■ **Work required**
Search each line of the data for the word "next"; copy every line where it is found.

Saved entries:
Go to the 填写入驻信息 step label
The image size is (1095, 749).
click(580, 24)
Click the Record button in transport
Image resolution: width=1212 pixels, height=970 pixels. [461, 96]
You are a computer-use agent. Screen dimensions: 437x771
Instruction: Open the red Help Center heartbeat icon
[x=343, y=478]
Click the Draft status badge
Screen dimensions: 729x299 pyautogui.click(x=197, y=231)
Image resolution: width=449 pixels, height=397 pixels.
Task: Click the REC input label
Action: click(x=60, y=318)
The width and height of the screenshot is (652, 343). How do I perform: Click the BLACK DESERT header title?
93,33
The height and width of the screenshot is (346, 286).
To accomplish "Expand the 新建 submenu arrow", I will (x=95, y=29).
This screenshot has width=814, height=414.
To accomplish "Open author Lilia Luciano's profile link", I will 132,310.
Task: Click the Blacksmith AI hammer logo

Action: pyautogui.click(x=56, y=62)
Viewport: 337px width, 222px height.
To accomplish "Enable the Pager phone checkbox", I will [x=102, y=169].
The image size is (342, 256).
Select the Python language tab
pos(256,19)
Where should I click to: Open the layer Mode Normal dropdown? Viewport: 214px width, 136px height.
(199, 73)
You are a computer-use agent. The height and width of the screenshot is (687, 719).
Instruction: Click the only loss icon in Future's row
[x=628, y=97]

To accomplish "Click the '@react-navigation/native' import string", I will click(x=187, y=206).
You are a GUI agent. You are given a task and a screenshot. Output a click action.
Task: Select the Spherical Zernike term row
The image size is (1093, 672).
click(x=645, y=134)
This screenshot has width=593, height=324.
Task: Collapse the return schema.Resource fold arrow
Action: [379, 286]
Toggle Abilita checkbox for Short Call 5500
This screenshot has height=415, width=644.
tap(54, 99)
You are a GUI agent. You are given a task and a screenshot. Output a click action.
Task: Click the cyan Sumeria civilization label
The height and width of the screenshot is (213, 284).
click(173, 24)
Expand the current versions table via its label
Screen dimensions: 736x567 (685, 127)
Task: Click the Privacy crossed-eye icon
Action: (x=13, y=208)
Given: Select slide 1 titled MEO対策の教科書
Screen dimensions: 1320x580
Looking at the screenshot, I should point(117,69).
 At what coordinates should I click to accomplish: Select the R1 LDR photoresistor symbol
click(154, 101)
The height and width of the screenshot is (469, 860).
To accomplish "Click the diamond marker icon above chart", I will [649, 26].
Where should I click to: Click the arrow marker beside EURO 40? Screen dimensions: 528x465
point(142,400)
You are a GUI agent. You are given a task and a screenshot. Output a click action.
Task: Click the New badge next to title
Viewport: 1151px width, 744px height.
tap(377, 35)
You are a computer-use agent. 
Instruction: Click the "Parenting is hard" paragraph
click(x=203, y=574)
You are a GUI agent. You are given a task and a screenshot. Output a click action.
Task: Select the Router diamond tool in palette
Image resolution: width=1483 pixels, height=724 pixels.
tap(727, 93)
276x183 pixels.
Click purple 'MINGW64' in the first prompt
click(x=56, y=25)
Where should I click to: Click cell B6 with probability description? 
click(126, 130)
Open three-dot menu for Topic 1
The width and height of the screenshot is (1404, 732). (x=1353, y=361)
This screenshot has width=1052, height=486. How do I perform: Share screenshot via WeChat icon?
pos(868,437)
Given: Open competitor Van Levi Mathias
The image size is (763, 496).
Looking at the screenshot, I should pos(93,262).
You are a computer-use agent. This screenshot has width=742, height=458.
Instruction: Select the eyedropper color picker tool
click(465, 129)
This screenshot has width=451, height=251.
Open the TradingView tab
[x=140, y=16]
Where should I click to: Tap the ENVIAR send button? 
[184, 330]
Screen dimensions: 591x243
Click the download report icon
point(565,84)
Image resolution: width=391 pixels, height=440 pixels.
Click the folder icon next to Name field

■ **Reply to the task**
Task: Click the New badge next to title
Click the folder icon next to Name field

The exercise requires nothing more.